## ARTICLE
"""

This modernising view has given the Roman army the patina of modern Western European military forces and it is this model which has dominated Roman military studies. It is no coincidence that Speidel laid out a plan of research on the Roman army for the next generation under the title ‘Work to be done on the Organization of the Roman army’. We should concentrate on those aspects of research that have most concerned modern military intelligence: ranks and career structures, the officer corps, logistics, equipment and tactics. The modernising tendency was taken to its logical conclusion by Luttwak who brought his skills as a Pentagon strategist to the analysis of the Roman army in his book The Grand Strategy of the Roman Empire. For Luttwak, the German threat in Roman Europe was analogous to the Russian threat and the essay was as much about the strategy of NATO as it was about the Roman empire.3 Luttwak’s view may be radical but it does not run contrary to the prevailing intellectual assumptions of Roman military historians. It did, however, cause some disquiet amongst other historians of the Roman empire. Writers such as Millar, Mann and, at most length, Isaac have questioned Luttwak’s fundamental assumptions. These writers doubt whether there was any strategy in the modern sense. Millar especially casts great doubt on the policy-making capabilities of the Roman emperor and the quality of information available to him in order that sensible strategic decisions could be taken.4
Mainstream Roman history has itself adopted a position of broad consensus in the last twenty years, a consensus that is fundamentally opposed to that in Roman military history. Historians have come to lay great stress on the ancient aspects of the ancient world. This is no tautology. Historians have concentrated not on political history, to which previous generations devoted most of their attention, but on social history, in an attempt to create a kind of sociology of ancient society, emphasising such elements as the economy, status divisions, the relationship between state and individual and the institutions of everyday life. Historians have found that the technology available to the ancients was, in many ways, primitive and that social organisation differed greatly from modern, Western expectations. Life in the ancient world was very different from modern life and the institutions which shaped that life also differed greatly. There is, then, an incongruity between mainstream ancient history and military history which necessitates a re-examination of the assumptions brought to both aspects of what should be a single discipline of ancient history.
We have already noted Speidel’s confidence in the quality of the sources available and the comparative ease with which these can be interpreted. This may lead us to believe that there is a strong empirical case for believing in the modernist view of the Roman army. The interpretation of the sources is often, however, dependent upon the basic assumption of a modernist view. Three groups of sources can be singled out: the military treatises, archaeological remains and inscriptions.

"""

## GIVEN DATA

"""

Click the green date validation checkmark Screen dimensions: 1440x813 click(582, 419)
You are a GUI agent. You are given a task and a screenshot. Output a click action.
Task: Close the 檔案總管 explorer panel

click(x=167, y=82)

"""

## DIRECTIVES
a) In the excerpt on Roman military history, which three groups of sources are singled out?
b) Return, word for word, the part of the excerpt on Roman military history between "We have already" and "remains and inscriptions.", inclusive.

## EXPECTED RESULTS
a) The military treatises, archaeological remains and inscriptions.

b)
We have already noted Speidel’s confidence in the quality of the sources available and the comparative ease with which these can be interpreted. This may lead us to believe that there is a strong empirical case for believing in the modernist view of the Roman army. The interpretation of the sources is often, however, dependent upon the basic assumption of a modernist view. Three groups of sources can be singled out: the military treatises, archaeological remains and inscriptions.